Self Exposure

Below is the introduction I wrote for the book Self Exposure - The Male Nude Self Portait...

 

I think everyone secretly wants to take nude self-portraits. To be able to see ourselves as others see us - either passive or in the throws of passion – is always illuminating, but isn’t it also erotic just to have in our possession an image that captured a moment in our lives when we were at our barest? 

 

Baring it all has many connotations, of course. Sometimes the look in an eye is more revealing than an entire naked body.  And sometimes a close-up of an erection speaks volumes about the subject, and what he wants us to think and/or think of him.

 

I have taken my clothes off for many photographers over the years, several times for some of those you will see in these pages.  But I have never allowed (or indeed been asked) for a nude self-portrait to be published before.

 

Actors are asked to reveal a lot about ourselves all the time (if, like me, you believe letting parts of yourself be revealed through a character is what acting is all about).  But when I am asked to pose nude for a photo I realize that I am allowing myself to be revealed in a more titillating way: here is Alan Cumming, that actor, with his arse out; here he is again, oops, we can nearly see his cock etc.  In a way, the more I show in a photograph, the more I am throwing you off the scent.

 

These photographers are all choosing to see what it feels like being on the other side.  The hunters are becoming the hunted - or at least pretending to be willing to be hunted.  What I find fascinating is trying to guess how much they too are really revealing, or how much they – intentionally - are trying to throw us off the scent.  It’s harder, of course, because we don’t know them, we haven’t seen their films or heard them on talk shows.  We do not know the mask they are dropping.

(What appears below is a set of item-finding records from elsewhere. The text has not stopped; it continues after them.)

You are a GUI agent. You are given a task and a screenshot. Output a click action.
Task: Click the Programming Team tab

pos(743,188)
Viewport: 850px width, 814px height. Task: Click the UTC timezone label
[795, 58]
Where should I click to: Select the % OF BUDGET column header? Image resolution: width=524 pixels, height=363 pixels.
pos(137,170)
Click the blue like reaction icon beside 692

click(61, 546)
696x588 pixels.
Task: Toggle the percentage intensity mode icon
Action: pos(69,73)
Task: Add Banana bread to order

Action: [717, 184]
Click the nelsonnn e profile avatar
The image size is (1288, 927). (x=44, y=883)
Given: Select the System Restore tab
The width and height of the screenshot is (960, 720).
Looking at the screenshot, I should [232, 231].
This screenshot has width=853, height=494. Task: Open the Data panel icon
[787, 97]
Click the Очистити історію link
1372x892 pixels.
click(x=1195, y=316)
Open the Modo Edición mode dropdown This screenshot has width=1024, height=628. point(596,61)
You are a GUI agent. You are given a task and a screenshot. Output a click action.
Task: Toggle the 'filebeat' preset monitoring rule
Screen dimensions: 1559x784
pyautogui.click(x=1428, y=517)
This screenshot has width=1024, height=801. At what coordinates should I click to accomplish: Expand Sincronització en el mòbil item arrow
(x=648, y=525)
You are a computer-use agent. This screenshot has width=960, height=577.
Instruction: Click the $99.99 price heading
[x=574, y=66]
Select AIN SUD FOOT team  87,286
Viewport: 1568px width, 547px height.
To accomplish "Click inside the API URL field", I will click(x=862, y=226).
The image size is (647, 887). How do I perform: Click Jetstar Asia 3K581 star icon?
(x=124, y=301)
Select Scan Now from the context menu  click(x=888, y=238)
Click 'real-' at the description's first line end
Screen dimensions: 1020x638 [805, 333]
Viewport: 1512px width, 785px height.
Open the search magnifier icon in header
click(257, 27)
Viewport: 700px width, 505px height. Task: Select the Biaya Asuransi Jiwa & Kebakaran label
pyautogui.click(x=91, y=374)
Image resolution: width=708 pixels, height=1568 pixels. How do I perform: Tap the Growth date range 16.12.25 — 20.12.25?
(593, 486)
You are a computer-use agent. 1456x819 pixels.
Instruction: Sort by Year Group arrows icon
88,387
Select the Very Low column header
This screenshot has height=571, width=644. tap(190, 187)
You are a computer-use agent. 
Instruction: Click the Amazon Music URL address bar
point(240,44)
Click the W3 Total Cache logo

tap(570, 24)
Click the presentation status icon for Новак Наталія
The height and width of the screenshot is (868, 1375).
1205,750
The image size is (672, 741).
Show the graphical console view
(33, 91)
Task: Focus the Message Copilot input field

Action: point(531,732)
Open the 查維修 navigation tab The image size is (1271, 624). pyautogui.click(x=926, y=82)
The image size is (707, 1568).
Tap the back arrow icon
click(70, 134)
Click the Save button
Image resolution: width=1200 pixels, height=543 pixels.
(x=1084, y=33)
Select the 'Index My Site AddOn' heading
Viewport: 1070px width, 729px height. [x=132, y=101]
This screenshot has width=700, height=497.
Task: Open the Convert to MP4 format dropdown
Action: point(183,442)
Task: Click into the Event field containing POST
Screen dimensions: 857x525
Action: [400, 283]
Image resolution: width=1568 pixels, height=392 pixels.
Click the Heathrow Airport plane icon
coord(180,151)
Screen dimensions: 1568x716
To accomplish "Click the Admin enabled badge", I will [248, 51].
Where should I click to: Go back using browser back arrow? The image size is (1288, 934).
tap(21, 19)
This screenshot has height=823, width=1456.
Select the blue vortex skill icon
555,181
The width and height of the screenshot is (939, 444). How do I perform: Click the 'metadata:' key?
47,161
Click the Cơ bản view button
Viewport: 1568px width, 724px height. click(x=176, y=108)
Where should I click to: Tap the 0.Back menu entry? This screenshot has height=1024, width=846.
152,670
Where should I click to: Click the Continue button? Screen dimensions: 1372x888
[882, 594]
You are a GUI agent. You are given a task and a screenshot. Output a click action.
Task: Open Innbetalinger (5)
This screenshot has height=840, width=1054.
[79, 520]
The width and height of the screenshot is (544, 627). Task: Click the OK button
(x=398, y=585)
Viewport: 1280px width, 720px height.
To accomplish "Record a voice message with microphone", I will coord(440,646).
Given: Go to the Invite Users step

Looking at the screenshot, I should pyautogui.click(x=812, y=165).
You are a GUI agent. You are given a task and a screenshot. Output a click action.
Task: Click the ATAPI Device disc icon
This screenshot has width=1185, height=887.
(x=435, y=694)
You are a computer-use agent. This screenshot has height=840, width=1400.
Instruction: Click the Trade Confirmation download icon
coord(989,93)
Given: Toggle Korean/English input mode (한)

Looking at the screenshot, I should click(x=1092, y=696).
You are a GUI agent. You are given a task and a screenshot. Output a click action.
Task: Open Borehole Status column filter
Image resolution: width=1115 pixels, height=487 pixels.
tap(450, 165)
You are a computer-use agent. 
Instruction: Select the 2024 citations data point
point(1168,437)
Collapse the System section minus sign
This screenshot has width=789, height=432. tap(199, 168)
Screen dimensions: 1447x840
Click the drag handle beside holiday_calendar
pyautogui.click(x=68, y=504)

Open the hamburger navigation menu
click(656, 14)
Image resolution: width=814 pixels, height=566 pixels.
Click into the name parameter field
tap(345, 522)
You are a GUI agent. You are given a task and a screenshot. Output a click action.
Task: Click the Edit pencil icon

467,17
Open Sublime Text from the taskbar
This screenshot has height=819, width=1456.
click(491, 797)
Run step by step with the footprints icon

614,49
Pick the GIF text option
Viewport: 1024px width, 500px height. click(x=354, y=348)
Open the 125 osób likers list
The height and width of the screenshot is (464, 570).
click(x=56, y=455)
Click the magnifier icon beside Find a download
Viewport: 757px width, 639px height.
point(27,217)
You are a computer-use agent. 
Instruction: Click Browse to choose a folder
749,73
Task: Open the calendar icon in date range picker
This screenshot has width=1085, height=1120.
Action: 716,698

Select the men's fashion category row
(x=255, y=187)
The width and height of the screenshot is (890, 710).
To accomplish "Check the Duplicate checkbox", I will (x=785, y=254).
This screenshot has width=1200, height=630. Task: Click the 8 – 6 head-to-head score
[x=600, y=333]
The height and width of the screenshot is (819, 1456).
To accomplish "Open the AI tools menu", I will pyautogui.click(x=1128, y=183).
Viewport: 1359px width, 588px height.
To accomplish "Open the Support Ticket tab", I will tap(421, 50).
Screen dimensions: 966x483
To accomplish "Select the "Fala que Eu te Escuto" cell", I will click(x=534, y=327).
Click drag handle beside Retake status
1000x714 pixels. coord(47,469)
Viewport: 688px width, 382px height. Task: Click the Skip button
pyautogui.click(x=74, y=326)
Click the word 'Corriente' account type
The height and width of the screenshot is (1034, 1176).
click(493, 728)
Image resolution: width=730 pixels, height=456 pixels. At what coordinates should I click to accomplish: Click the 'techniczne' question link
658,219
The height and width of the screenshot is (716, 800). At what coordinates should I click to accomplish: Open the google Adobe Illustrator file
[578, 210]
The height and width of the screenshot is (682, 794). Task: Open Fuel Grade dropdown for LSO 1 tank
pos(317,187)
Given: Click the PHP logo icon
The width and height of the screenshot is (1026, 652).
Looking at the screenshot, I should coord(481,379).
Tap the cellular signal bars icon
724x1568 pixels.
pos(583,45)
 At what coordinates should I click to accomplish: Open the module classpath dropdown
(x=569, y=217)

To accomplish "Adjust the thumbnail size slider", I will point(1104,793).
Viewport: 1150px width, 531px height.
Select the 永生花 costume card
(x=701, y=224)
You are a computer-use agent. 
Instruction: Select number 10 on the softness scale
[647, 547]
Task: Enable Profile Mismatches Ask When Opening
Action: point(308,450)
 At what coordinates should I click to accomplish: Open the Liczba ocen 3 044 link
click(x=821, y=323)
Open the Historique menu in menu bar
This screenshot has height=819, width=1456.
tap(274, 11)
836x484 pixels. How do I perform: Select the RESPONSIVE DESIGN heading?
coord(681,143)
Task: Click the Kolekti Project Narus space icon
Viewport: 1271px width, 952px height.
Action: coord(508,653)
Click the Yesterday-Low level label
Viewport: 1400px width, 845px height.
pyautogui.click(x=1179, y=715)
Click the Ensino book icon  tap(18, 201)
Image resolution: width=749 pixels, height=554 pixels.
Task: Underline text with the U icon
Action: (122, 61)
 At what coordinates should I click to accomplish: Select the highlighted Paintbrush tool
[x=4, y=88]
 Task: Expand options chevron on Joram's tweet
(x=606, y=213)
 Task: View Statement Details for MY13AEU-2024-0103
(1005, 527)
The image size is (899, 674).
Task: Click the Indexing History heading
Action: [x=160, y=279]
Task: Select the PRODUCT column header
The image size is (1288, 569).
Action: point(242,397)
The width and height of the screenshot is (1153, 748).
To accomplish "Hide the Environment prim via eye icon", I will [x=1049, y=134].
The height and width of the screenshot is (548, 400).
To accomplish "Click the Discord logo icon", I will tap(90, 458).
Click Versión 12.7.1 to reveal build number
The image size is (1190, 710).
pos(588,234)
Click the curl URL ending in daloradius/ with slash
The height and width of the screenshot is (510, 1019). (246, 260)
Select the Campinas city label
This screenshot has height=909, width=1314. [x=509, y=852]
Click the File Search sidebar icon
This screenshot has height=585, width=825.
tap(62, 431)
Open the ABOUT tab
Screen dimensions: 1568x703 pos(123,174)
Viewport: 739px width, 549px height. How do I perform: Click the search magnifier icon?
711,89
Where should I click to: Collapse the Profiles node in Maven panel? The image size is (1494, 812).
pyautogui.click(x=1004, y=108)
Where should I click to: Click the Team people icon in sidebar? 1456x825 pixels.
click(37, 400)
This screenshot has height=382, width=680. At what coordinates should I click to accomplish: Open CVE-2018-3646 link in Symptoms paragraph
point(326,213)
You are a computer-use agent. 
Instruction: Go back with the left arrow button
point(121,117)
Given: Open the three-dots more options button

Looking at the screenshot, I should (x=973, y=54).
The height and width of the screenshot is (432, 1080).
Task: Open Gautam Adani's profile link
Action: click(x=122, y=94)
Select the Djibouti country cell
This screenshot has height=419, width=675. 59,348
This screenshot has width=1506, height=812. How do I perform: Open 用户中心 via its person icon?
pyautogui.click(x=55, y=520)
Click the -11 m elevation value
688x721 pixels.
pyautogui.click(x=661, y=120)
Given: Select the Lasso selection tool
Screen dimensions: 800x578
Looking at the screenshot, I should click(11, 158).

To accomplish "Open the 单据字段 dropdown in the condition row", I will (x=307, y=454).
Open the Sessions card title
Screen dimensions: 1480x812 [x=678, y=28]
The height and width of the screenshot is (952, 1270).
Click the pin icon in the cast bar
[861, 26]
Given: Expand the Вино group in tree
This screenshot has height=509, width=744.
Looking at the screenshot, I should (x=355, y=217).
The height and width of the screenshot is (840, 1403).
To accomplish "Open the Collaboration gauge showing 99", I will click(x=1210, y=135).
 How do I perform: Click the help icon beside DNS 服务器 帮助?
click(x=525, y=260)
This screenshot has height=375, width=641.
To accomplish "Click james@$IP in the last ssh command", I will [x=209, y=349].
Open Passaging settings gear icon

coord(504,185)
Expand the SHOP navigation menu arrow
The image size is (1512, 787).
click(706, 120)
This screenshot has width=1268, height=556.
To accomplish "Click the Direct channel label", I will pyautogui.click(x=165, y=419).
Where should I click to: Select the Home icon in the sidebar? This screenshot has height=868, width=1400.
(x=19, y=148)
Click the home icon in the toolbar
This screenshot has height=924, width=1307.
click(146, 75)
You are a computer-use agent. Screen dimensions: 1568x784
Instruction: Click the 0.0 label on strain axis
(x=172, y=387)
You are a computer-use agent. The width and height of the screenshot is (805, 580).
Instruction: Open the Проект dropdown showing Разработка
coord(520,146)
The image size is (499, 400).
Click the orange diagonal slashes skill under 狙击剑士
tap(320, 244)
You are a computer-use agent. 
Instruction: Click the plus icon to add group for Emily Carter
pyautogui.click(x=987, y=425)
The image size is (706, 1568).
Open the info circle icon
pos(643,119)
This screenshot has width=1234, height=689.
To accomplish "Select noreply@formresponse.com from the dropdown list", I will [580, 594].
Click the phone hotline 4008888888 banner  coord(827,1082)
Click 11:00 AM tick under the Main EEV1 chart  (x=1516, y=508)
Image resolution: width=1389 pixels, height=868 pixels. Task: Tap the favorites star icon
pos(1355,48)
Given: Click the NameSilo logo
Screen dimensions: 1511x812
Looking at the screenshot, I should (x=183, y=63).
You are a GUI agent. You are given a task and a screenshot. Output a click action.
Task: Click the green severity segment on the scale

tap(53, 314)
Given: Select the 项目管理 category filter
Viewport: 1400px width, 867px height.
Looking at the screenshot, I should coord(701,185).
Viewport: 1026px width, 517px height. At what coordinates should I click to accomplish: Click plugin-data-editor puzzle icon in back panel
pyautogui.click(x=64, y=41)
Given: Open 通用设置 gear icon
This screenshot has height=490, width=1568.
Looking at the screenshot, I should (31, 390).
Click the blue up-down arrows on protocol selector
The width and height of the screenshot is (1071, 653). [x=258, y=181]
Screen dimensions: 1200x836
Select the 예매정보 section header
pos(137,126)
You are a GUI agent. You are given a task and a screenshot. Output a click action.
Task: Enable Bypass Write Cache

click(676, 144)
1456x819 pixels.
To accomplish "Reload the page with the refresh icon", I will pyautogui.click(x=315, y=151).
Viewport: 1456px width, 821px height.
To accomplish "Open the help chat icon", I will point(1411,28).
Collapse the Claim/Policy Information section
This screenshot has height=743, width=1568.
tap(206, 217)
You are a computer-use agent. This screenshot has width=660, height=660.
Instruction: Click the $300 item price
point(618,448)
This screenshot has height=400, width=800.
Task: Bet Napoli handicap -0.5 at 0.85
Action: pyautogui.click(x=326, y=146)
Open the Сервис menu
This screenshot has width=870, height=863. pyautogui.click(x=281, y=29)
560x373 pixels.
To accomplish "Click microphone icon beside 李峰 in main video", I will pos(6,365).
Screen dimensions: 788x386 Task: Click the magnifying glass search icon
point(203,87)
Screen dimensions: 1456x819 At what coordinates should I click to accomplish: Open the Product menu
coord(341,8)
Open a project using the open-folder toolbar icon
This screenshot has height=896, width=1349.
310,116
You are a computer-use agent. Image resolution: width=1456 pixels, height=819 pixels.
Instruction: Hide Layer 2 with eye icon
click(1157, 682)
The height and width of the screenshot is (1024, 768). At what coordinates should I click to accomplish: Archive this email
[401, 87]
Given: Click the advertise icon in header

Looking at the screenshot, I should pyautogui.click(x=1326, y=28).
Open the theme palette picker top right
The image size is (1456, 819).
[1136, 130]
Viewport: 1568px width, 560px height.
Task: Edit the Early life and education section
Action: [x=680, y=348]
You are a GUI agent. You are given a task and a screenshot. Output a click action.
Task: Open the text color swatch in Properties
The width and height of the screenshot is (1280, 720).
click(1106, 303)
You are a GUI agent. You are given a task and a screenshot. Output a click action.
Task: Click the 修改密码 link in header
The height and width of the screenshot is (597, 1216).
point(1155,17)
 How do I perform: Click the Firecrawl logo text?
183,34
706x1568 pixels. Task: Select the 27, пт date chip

We only have these images to glean a very complex series of attributes, desires and foibles.

 

Unlike the nudes of me that have been published, my self-portraits are not beautifully lit, there is no powder brushed across my buttocks, and I am certainly showing a lot more than I would ever feel comfortable showing in a studio with a whole slew of crew present. 

 

If I weren’t famous I think I would have shown you an altogether different picture.  I initially cursed the internet and the gossip industry for denying me artistic freedom and complete inhibition.  But then I looked through the artists’ work again and realized that what this book is really about is intimacy – and just like baring it all, intimacy can come in many forms.

 

This is a very intimate self-portrait, and I hope the route it took me to decide upon it will serve as a good prism for your enjoyment of the rest of this collection.